The new research suggests that there may be more oceans in the universe than previously thought and increase the likelihood of extraterrestrial life.

In July 2015, NASA's New Horizons spacecraft flew through Pluto's system, providing the first close-up of the distant dwarf planet and its moons.

After analyzing the images, the scientists believed that an underground ocean had to exist beneath an ice sheet that thinned in a Texan basin called Sputnik Planitia.

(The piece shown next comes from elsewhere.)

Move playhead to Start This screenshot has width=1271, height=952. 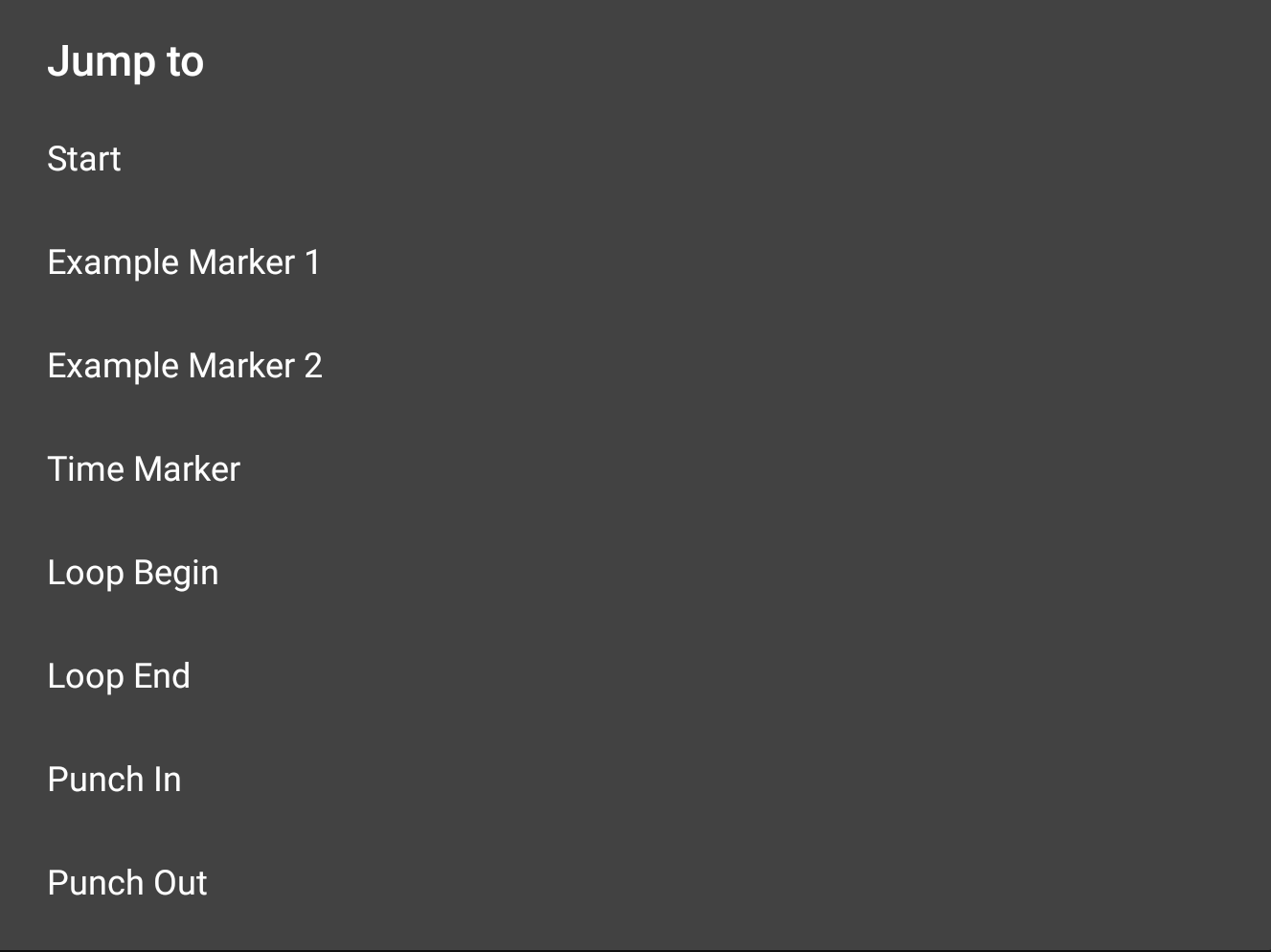coord(84,159)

The bright "heart" on Pluto is near the equator. The left half is a large basin called Sputnik Planitia

The team of the Japanese Hokkaido University, the Tokyo Institute of Technology, Tokushima University, Osaka University, Kobe University and the University of California in Santa Cruz believed that the ocean should have frozen millions of years ago.

However, the land formation shown in the pictures contradicted previous ideas about the surface, as the inner surface of the ice bowl facing the ocean had to appear flat.

In the new study, published in the journal Nature Geoscience, researchers created computer simulations for a period of 4.6 billion years as the solar system began to form to simulate two scenarios.


The simulations showed that the subterranean sea would have frozen for hundreds of millions of years without an insulating layer of gas hydrate, as it would have taken only a million years for the ice crust to completely form over the ocean.

However, the results suggest that the ocean with the insulating layer barely freezes and slows the process from one million to one billion years.

The team believes, therefore, that there must be an "insulating layer" of crystalline, ice-like solids that consists of gas and is trapped in submerged molecular water cages.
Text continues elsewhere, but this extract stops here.